"""
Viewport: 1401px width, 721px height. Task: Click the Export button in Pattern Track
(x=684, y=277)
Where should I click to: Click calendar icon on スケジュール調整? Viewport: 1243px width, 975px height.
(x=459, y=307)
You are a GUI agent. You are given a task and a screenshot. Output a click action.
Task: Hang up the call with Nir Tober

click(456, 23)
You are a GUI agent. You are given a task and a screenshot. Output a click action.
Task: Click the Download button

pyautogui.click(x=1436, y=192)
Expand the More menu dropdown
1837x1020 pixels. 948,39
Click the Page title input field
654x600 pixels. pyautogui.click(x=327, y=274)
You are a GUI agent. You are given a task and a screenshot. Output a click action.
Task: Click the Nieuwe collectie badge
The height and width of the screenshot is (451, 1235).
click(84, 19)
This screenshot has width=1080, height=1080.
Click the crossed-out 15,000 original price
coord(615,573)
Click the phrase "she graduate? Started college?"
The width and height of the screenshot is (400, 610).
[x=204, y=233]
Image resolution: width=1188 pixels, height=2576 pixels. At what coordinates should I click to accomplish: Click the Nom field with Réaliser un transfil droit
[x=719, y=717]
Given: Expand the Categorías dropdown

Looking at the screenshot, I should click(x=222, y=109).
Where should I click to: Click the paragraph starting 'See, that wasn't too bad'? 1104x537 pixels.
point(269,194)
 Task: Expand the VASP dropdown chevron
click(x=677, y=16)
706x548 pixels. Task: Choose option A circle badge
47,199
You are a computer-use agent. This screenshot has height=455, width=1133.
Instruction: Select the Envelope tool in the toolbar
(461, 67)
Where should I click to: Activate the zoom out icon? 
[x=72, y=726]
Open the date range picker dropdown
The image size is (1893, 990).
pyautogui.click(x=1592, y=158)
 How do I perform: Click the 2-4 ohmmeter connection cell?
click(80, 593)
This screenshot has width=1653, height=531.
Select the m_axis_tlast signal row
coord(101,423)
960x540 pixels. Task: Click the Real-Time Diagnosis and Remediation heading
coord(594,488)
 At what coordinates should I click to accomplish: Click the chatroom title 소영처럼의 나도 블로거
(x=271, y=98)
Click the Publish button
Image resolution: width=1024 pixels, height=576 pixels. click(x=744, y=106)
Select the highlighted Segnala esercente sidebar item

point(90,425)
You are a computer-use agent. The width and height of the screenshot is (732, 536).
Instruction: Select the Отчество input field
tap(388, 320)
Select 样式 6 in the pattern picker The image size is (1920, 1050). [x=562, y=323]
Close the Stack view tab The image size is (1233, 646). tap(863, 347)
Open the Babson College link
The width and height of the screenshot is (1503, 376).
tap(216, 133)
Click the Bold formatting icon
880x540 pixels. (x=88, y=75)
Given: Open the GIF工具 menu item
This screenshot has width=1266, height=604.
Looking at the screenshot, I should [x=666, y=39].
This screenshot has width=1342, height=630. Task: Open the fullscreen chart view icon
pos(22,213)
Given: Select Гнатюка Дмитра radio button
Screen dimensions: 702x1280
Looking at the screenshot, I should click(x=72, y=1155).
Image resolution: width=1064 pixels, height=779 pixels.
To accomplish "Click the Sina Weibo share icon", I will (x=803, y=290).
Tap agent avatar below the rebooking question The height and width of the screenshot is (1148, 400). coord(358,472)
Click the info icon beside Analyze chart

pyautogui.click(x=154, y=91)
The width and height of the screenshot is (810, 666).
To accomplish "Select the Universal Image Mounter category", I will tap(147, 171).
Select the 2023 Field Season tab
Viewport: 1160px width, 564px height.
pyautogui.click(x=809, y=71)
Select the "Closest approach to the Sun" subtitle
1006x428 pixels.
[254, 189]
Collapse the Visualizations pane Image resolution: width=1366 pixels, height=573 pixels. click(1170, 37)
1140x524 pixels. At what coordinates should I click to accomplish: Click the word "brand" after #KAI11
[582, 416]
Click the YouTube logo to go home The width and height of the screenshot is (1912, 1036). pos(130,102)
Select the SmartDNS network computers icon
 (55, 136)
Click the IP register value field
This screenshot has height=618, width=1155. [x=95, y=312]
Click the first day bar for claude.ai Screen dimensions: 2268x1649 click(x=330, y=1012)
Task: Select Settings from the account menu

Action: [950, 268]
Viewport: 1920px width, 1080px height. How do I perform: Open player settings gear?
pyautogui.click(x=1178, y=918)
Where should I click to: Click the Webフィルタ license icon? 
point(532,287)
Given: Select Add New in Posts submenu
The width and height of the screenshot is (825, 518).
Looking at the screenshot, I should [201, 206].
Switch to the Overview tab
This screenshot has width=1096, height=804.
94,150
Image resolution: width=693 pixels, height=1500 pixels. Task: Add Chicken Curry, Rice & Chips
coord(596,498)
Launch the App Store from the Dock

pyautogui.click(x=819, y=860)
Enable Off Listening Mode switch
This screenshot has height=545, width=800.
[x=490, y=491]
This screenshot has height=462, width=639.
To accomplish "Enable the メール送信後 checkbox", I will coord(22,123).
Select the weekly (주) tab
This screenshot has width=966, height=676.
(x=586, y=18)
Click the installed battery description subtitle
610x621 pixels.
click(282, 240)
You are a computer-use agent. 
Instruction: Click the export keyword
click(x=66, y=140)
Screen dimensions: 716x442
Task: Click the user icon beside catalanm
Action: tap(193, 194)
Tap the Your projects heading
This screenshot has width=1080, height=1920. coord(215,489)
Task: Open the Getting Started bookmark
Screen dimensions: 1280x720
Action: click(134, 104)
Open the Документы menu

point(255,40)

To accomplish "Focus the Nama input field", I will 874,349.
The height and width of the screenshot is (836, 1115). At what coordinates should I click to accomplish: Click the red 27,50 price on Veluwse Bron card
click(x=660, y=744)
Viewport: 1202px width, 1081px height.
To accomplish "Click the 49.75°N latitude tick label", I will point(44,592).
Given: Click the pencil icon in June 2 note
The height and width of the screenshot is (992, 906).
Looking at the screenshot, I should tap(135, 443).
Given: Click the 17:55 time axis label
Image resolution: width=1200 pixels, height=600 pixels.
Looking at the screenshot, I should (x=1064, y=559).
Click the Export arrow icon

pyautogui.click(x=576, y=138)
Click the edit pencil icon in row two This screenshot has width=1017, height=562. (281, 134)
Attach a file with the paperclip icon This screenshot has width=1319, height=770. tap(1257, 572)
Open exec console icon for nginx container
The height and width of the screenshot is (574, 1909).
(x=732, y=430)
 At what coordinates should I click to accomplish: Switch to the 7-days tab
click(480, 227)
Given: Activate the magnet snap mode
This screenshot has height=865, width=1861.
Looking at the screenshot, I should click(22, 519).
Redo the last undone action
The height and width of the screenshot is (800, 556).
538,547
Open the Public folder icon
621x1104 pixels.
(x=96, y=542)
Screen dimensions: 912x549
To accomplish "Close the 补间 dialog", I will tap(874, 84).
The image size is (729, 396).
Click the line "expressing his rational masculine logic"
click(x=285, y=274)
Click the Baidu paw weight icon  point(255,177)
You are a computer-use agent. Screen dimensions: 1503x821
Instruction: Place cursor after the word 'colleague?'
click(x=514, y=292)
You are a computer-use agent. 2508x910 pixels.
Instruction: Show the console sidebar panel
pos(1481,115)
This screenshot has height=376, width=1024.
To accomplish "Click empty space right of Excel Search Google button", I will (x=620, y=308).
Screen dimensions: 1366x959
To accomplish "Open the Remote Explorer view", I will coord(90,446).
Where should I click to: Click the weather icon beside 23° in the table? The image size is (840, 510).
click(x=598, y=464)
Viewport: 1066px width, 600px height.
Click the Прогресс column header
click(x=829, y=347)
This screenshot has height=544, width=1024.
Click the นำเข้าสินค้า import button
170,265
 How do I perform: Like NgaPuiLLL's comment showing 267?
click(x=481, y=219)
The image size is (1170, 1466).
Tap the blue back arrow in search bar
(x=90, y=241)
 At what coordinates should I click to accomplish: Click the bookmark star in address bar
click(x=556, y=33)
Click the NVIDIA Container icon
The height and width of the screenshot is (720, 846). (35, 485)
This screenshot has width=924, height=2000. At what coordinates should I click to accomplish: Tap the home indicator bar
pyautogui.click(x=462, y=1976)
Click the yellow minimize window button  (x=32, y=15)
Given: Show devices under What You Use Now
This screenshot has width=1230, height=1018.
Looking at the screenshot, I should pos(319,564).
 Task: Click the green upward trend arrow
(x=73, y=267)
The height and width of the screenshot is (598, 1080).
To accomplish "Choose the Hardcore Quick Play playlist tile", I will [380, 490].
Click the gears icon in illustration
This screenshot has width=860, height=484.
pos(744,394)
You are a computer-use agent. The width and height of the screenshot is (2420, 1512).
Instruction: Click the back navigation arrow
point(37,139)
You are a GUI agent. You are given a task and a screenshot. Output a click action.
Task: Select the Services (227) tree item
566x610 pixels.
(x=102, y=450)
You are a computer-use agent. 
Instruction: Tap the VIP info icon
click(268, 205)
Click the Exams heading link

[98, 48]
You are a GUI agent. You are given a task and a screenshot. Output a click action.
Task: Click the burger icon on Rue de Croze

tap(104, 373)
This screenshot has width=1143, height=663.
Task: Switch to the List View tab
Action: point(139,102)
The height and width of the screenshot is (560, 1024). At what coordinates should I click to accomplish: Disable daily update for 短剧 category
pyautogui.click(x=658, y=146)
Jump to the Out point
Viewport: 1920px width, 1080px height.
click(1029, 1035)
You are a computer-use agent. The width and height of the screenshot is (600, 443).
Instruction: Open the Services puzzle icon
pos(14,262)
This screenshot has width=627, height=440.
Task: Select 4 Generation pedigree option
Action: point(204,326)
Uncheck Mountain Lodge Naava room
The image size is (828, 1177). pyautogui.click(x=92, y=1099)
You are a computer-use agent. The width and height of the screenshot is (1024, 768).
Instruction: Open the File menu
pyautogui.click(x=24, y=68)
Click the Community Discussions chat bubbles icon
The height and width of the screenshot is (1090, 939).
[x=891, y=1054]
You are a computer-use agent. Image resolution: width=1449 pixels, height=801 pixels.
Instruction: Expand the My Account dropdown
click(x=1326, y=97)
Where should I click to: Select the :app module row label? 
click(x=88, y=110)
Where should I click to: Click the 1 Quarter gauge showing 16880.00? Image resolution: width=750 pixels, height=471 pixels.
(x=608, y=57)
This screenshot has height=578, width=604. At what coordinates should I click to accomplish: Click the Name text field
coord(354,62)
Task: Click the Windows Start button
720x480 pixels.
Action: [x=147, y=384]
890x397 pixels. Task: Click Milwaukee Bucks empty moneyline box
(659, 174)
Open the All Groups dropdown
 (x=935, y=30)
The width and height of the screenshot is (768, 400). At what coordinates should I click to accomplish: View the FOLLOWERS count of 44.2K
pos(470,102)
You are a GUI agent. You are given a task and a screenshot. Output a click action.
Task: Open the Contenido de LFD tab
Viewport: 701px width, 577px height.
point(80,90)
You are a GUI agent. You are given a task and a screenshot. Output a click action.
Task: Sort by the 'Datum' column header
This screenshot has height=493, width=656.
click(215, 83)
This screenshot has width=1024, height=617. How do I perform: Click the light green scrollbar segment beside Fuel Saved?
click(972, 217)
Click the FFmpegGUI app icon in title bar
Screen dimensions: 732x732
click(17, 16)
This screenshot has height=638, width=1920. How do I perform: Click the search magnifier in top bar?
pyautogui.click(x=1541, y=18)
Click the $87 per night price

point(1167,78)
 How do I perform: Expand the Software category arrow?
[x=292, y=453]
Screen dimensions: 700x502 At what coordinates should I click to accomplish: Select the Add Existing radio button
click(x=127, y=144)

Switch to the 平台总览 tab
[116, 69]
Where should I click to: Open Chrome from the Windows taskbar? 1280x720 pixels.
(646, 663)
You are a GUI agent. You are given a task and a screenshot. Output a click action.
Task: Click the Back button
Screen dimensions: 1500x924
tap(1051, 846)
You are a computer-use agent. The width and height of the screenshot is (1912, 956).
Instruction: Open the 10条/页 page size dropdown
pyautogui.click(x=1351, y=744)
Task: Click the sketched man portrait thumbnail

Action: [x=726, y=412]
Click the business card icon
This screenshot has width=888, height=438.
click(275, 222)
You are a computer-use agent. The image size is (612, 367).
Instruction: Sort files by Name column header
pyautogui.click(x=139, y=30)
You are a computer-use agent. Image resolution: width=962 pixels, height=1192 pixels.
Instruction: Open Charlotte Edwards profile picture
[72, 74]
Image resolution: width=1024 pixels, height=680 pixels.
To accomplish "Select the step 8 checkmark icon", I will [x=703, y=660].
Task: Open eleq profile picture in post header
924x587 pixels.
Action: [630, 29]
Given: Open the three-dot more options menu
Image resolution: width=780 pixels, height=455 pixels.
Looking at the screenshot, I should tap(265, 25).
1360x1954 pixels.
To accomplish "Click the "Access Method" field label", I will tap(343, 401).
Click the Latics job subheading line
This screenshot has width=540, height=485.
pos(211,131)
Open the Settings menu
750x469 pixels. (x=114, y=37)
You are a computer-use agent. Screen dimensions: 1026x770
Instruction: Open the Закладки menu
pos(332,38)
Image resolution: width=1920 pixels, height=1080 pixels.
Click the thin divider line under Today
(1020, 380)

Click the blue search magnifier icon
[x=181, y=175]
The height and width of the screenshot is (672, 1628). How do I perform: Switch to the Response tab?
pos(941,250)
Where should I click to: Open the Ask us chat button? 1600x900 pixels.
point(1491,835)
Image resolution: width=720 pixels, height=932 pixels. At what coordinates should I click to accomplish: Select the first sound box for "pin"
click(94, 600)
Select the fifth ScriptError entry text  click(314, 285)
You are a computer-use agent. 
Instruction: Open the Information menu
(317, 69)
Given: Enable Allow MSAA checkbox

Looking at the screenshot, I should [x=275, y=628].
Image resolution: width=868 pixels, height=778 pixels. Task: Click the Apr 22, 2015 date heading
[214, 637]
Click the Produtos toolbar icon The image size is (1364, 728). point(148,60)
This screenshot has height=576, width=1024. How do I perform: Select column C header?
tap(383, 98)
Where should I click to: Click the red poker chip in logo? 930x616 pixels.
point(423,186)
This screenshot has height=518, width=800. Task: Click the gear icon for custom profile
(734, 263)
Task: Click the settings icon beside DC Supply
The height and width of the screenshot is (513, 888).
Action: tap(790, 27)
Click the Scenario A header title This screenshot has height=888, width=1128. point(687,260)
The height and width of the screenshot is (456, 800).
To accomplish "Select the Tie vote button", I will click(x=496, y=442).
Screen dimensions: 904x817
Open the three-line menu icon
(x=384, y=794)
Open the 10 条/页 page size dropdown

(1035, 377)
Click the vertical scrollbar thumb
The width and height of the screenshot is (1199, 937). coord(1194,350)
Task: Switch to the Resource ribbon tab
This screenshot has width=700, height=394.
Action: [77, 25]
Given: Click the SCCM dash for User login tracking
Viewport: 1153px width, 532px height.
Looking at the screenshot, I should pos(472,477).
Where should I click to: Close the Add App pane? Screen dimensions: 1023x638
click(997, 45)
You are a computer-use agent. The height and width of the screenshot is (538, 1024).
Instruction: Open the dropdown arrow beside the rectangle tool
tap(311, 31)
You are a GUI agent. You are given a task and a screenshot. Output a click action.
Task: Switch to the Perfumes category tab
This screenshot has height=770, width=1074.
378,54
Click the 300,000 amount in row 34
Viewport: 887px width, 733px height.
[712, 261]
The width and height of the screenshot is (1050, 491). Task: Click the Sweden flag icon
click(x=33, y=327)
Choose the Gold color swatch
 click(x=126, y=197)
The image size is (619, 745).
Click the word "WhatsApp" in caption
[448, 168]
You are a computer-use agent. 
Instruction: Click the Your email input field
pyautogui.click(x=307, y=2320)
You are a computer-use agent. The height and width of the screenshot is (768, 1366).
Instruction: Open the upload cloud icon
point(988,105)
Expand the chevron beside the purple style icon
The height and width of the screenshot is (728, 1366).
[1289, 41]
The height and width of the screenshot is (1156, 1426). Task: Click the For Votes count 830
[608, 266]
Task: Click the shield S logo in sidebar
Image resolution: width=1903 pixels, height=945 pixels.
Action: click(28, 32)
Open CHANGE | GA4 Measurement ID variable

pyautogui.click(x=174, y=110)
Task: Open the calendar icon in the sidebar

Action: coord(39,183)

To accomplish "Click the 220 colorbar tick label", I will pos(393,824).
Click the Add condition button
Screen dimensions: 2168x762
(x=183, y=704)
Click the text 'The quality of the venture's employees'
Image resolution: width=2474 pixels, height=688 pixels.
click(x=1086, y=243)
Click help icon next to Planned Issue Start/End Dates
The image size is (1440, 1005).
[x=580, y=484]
"""
**ASSIGNMENT**
Working through the records, copy each line in which the word "pencil" appears.

**YOUR SOLUTION**
Given: Click the pencil icon in June 2 note
Click the edit pencil icon in row two This screenshot has width=1017, height=562. (281, 134)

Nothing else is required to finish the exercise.